Provided text —

Editor’s Note: With this online package and several pieces you may have noticed in recent issues of our magazine, ESSENCE is marking the 50th anniversary of 1963, a watershed year in the civil rights movement. As we reflect on that era and its lessons, ESSENCE.com is partnering with StoryCorps, a nonprofit organization whose mission is to record and preserve the personal histories of diverse Americans — including those Black Americans who were witness to the times and to our struggle for equality. Over the next few weeks, we’ll be sharing snippets of these touching, inspiring, sometimes infuriating stories from StoryCorps’ archives.
Jim McFarland knew nothing about segregation growing up, so during his trips from New York to the South as a boy he maintained a naivety that was only to be awakened in his pre-adolescence
“When I was younger, I could read the letter c but I didn’t know the word colored,” McFarland recalls, so [my grandmother] would say, use the one with the c on it, you can’t use the one with the w.”

[Stored data]
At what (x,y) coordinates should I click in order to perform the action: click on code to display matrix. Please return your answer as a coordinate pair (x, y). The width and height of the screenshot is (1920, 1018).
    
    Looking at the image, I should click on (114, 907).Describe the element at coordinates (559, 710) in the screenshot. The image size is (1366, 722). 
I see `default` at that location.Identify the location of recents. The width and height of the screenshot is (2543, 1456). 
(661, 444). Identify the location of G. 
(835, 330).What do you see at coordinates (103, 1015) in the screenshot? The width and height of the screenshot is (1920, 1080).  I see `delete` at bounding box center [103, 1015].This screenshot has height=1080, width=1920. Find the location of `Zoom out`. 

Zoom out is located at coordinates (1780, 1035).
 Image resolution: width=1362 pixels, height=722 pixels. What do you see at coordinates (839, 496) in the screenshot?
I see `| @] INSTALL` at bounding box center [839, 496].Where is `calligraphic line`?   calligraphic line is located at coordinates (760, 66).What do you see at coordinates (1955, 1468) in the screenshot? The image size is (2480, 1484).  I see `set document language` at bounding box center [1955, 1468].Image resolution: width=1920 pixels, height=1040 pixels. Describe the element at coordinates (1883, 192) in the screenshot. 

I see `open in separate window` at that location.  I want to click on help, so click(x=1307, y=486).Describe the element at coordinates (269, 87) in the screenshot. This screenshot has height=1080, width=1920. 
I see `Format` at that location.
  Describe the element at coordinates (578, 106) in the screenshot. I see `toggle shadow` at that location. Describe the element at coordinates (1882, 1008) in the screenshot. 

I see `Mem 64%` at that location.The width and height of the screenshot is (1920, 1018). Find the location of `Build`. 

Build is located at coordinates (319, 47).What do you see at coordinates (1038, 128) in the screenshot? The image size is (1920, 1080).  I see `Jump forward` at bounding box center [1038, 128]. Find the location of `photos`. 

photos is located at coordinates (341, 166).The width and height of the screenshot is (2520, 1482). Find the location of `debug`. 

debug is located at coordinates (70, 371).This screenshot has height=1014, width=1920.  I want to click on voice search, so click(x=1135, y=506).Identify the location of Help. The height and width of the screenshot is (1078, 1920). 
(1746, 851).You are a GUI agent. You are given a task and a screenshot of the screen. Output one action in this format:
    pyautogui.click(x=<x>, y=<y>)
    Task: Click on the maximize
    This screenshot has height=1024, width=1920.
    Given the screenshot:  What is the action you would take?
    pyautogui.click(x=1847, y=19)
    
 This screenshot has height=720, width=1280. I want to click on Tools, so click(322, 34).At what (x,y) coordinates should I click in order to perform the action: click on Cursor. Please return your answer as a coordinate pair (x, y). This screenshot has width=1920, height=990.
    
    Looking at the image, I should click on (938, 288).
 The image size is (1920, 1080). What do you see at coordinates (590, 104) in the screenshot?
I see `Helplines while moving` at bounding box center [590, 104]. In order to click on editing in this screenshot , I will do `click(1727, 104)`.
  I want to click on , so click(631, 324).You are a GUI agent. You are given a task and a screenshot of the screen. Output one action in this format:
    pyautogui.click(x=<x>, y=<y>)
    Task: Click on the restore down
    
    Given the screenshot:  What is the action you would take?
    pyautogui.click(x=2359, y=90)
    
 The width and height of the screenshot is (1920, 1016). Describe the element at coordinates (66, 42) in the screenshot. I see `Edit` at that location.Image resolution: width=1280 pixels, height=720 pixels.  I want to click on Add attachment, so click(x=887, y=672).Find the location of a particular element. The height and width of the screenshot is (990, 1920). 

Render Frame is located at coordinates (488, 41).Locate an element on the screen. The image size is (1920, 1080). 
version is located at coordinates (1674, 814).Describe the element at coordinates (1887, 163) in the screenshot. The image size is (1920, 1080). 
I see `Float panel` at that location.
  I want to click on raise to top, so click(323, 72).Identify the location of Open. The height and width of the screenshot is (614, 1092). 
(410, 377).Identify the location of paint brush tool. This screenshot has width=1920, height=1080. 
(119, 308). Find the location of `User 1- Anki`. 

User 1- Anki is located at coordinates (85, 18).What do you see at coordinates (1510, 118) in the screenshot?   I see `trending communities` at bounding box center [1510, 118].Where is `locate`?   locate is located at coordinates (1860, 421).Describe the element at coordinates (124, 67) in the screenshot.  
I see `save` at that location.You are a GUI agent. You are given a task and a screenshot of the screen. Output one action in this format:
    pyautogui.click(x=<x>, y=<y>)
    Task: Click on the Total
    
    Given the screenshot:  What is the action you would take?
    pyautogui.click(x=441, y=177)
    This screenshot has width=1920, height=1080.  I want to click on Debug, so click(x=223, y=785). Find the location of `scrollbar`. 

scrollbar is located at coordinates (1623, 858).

Exercise tasks —
A. In the ESSENCE piece, which anniversary is ESSENCE marking?
B. Quote the ESSENCE piece starting with "Editor’s Note: With" and going on through "from StoryCorps’ archives.".

Task-by-task answers —
A. The 50th anniversary of 1963, a watershed year in the civil rights movement.

B.
Editor’s Note: With this online package and several pieces you may have noticed in recent issues of our magazine, ESSENCE is marking the 50th anniversary of 1963, a watershed year in the civil rights movement. As we reflect on that era and its lessons, ESSENCE.com is partnering with StoryCorps, a nonprofit organization whose mission is to record and preserve the personal histories of diverse Americans — including those Black Americans who were witness to the times and to our struggle for equality. Over the next few weeks, we’ll be sharing snippets of these touching, inspiring, sometimes infuriating stories from StoryCorps’ archives.